Hoya tips, tricks and trouble-shooting
If there was a competition for the most addictive plant family, Hoyas would win first prize. This gorgeous genus is thought to combine around 900 known species, cultivars and hybrids, with over 500 scientific names published. However new species are being discovered all the time. Lucky us!
Hoya are NOT your run-of-the-mill indoor plants and do have some unique requirements, as well as some unique ailments. Whether you're a hoya newbie or have some Hoya experience but always keen to learn more, this collection of hoya tips and tricks, FAQ's, what to do's (and what NOT to do's), is made for you. Let the trouble-shooting begin!
Why is my hoya putting out long vines with no leaves or only tiny leaves?
This is most often a sign your hoya wants to climb. Once a location is found that better provides the conditions they want, they will usually shift their focus back to growing leaves again. Some hoya start off with lovely big leaves, one after the other, dense and bushy, then suddenly shoot out long, leafless vines. A sign they are starting to mature to the point they want to climb. Totally normal.
TRELLIS TIME Take the hint. It's time to give your hoya a trellis. If you're in New Zealand, I love both the Arka and Botanopia trellises for my Hoya (or for my overseas plant friends, these trellises are great for Hoya too).
MORE LIGHT can also help your hoya shift its energy back to foliage. Once in better conditions and supported, leaves will grow along those vines, so don't cut them off! Treat the vines with care, as they will be more delicate than the older, hardened stems.
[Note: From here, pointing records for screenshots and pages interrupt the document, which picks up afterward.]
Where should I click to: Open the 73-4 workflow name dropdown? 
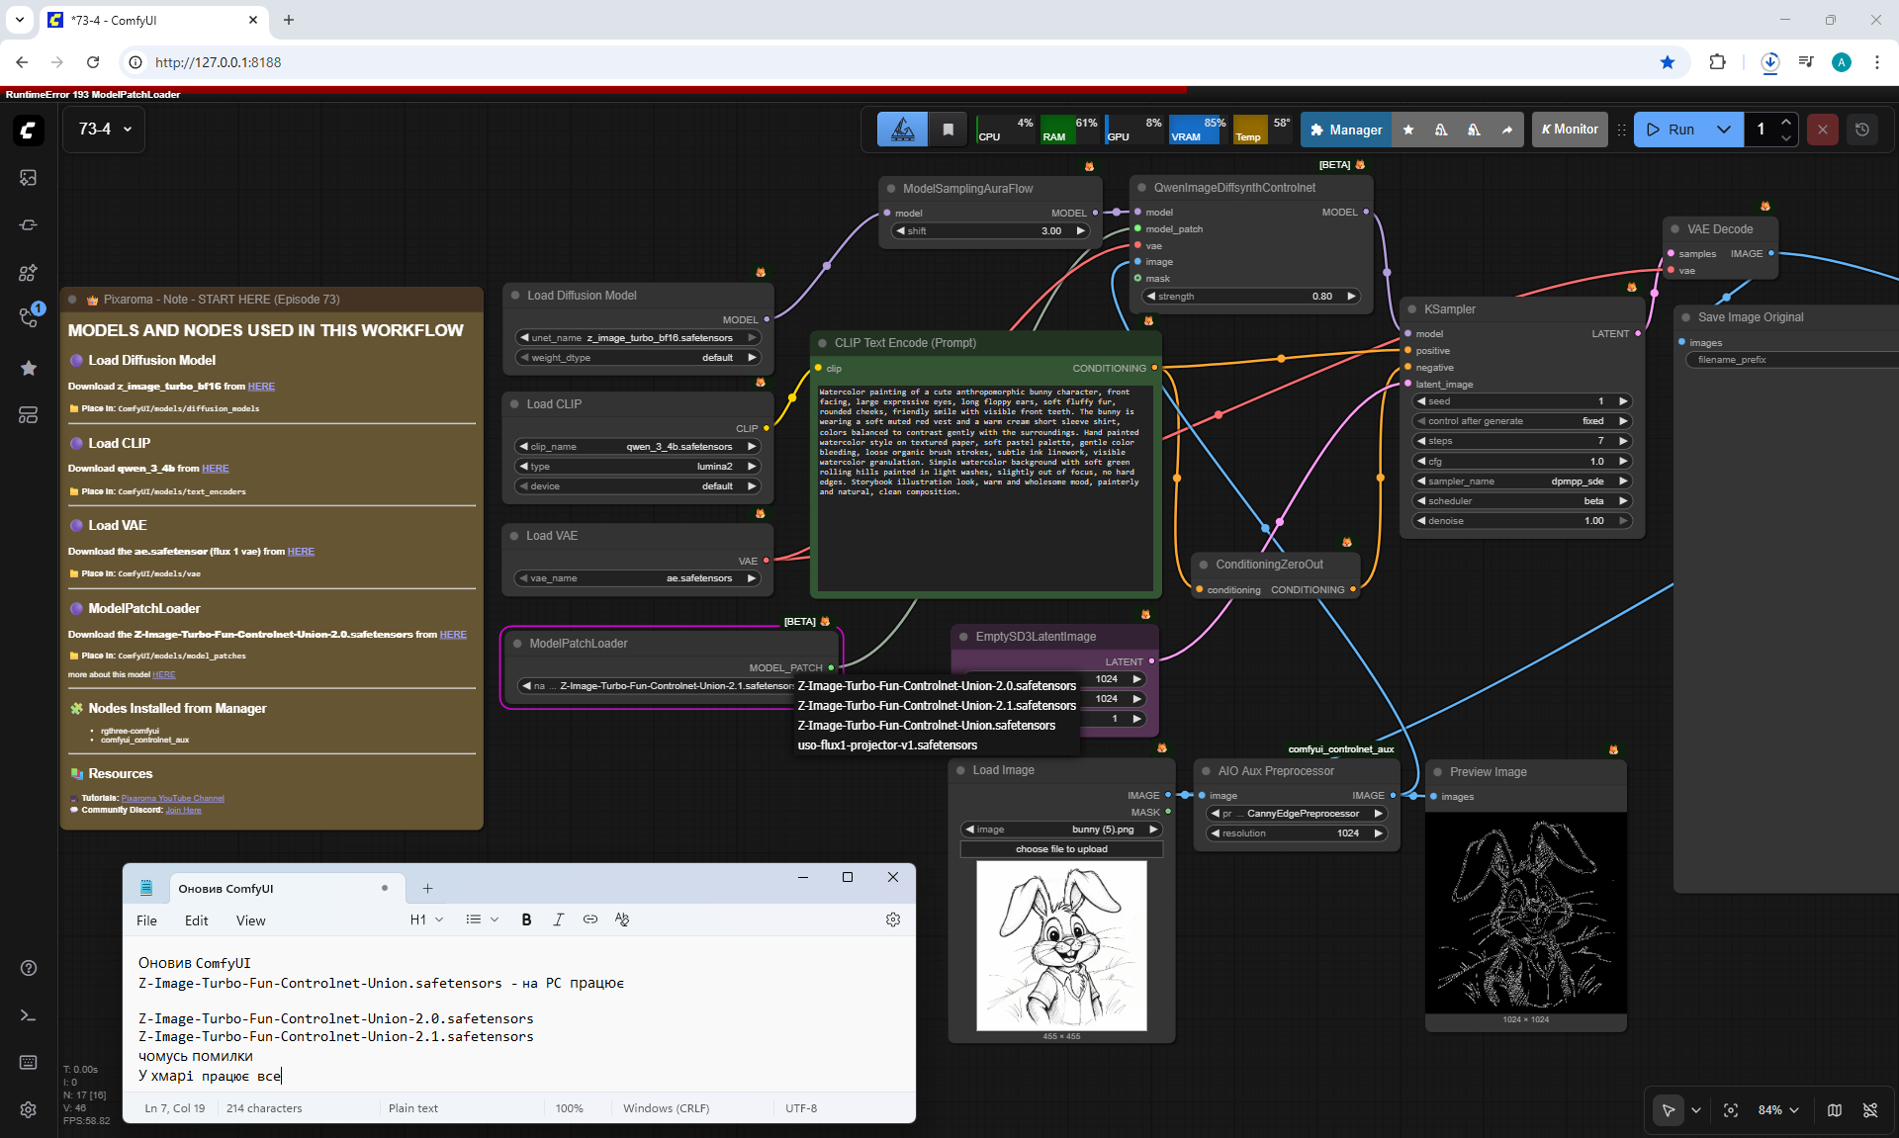pyautogui.click(x=104, y=130)
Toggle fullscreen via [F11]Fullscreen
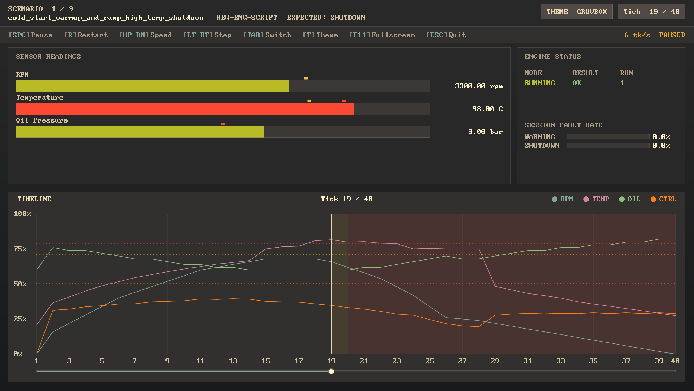694x391 pixels. click(382, 35)
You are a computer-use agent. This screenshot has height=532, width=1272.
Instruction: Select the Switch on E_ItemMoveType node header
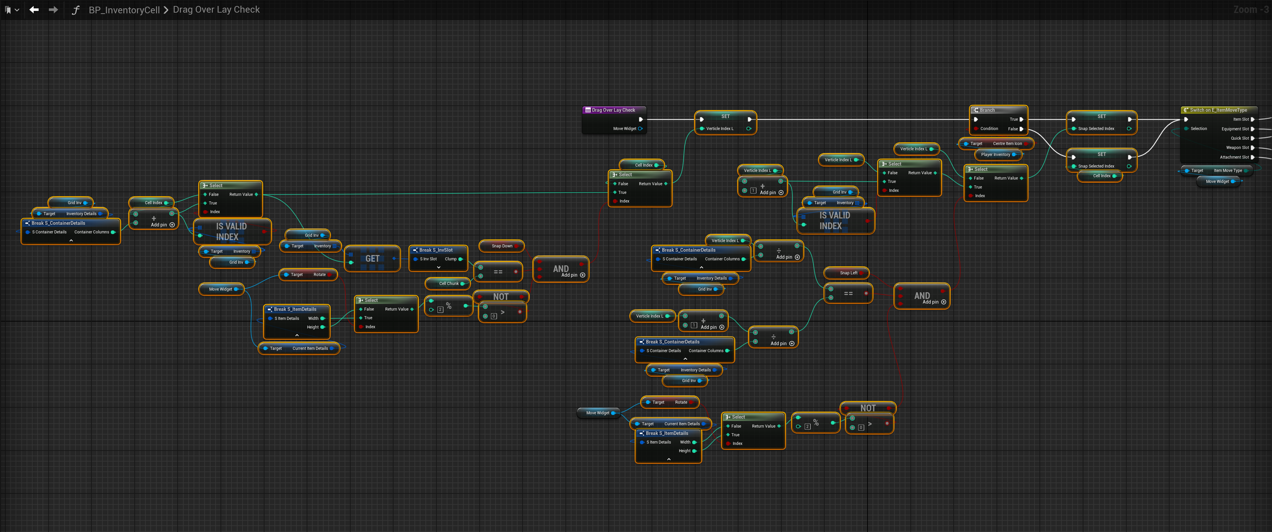1218,110
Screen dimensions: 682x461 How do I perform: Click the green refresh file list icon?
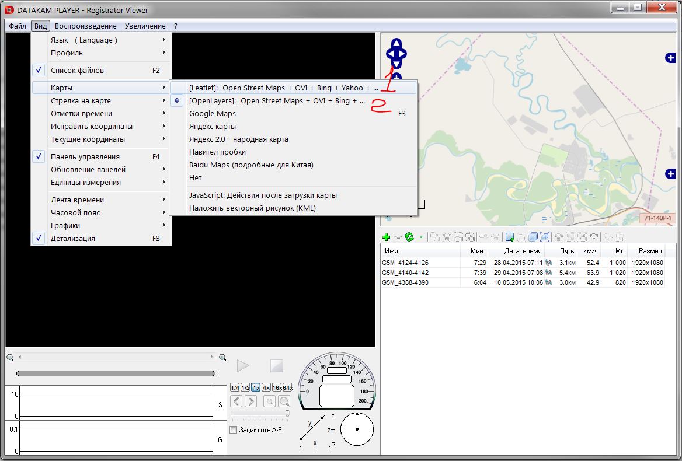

The tiny nodes (the little bumps you see along the length of the vines), are where leaves (and hopefully peduncles), will later grow from, so take care not to damage them.
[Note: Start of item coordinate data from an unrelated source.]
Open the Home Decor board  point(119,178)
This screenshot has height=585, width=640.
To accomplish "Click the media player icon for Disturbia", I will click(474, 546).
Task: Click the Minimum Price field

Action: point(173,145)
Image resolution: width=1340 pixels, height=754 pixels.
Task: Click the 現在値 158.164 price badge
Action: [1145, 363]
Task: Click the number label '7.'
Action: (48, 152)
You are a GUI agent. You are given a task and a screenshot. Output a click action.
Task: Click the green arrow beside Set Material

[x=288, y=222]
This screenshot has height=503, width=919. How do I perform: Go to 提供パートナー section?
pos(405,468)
Why has the end of my hoya vine dried out and stopped growing?
The most common reason is gravity, sort-of. Hoyas love to climb. Even without a support, most hoya do their best to head on up. A trellis is a big help to give your plant the signal it's climbing and that it should keep growing.
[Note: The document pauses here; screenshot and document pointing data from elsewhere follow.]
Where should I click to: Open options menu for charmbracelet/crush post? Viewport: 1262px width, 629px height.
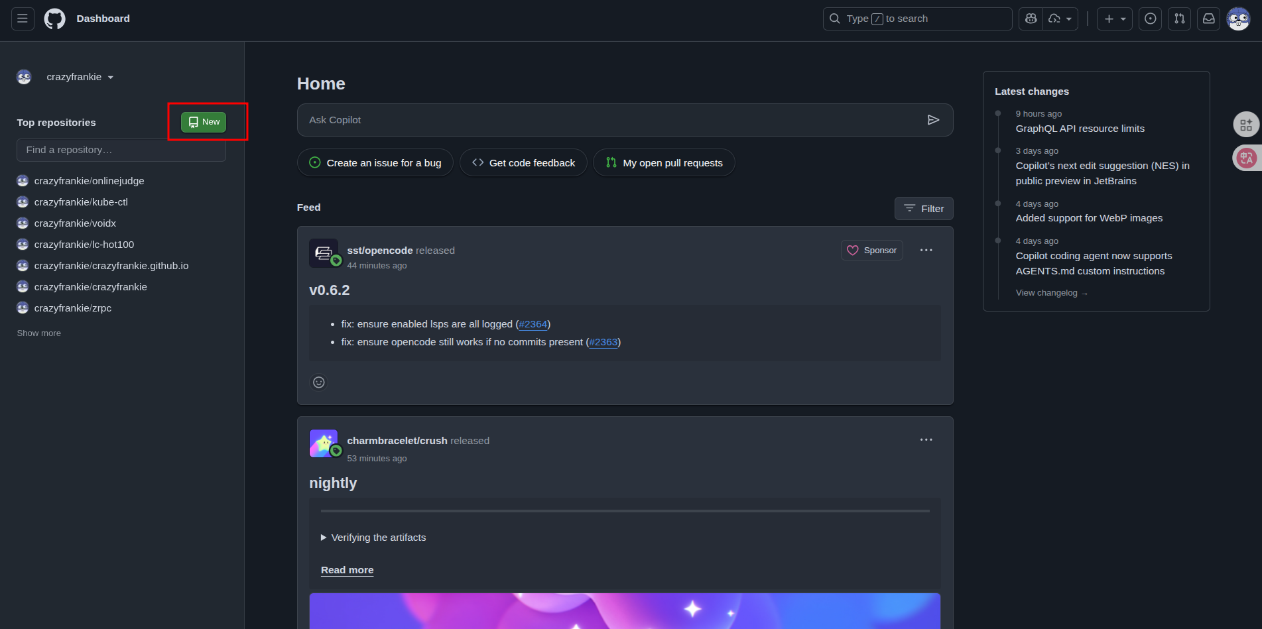pyautogui.click(x=926, y=440)
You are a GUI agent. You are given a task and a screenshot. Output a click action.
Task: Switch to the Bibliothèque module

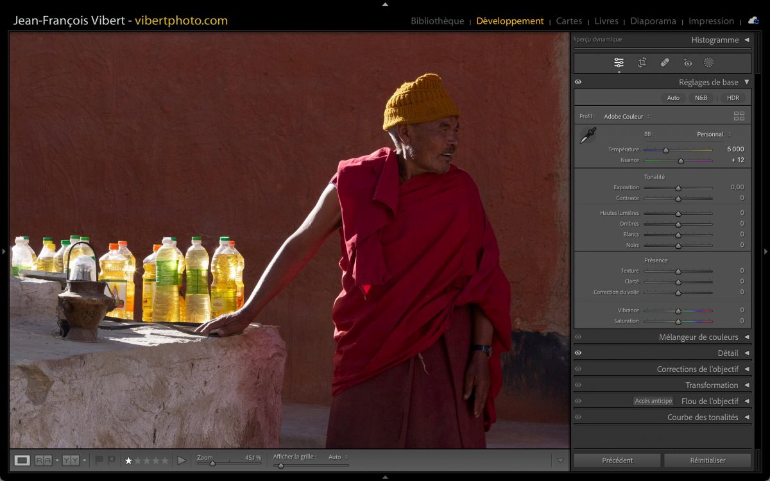437,21
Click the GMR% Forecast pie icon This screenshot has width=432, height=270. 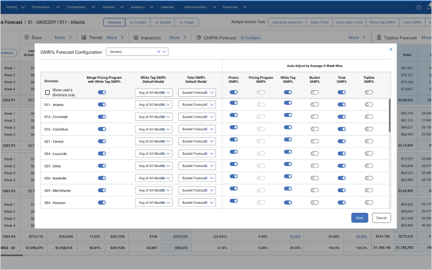coord(198,38)
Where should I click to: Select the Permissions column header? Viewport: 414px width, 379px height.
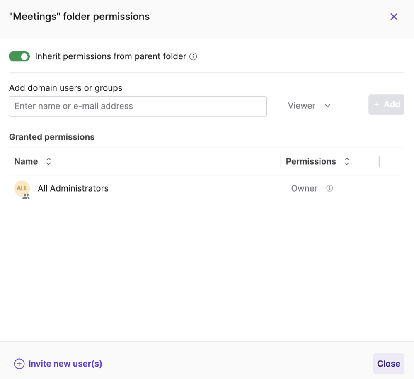tap(311, 161)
If a vine is dangling down, or you've attached it to your trellis growth-tip-down, they'll often get the signal they're growing in the wrong direction, and thinking that there's nothing to climb in that direction, respond by killing off that growth tip. Normally a new growth tip will then activate somewhere else higher up on the plant and try for better chances of climbing.
So do give those long vines something to climb, but keep the tip pointing up! If you want to loop it around a trellis, wait until the vine is long enough to loop fully around, and let the top few inches point up, ideally with the tip kept at least above the middle of the plant. Only attach the growth tip loosely to the trellis, so it can move around freely. And boy do they move!
How can I make my hoya flower?
The short answer is you can't force your hoya to flower. But nor is flowering a totally random occurrence you have no control over either. You absolutely can provide the right conditions for blooming and - as you can probably guess by the many bloom boosters and flower fertilisers on the market - nutrition matters too.
In fact the care you give your hoya when it is NOT flowering, including what you feed, can be the key to unlock successful flowering next season.
However, keep in mind most hoya will take their time maturing, and may not flower until they have a few years behind them. Yet some flower as cuttings! Like most things in life, and certainly in our hobby, there are always exceptions. However if the stars are aligned, and your hoya is old enough to get it's bloom on, there are a few things you can do to help it along.
Often a reluctant bloomer is simply due to not enough light, however some hoyas shift into reproductive mode (ie: flowering), in response to 'stress' which encourages blooms, such as a cold period or dry patch. If you research the habitat your particular hoya comes from it can give you clues to what the required stress might be that you can emulate.
Leaf type can also offer some clues. Thicker, more semi-succulent leaves - like the popular Hoya carnosa - often require a short dry period to trigger flowering, such as a month of drying out.
Hoya also have times of year they typically bloom, and once you know what that is for your particular hoya, shifting from a grow fertiliser to a bloom fertiliser can help. Shift BEFORE peduncles or buds form, as well as creating a change in conditions (especially light).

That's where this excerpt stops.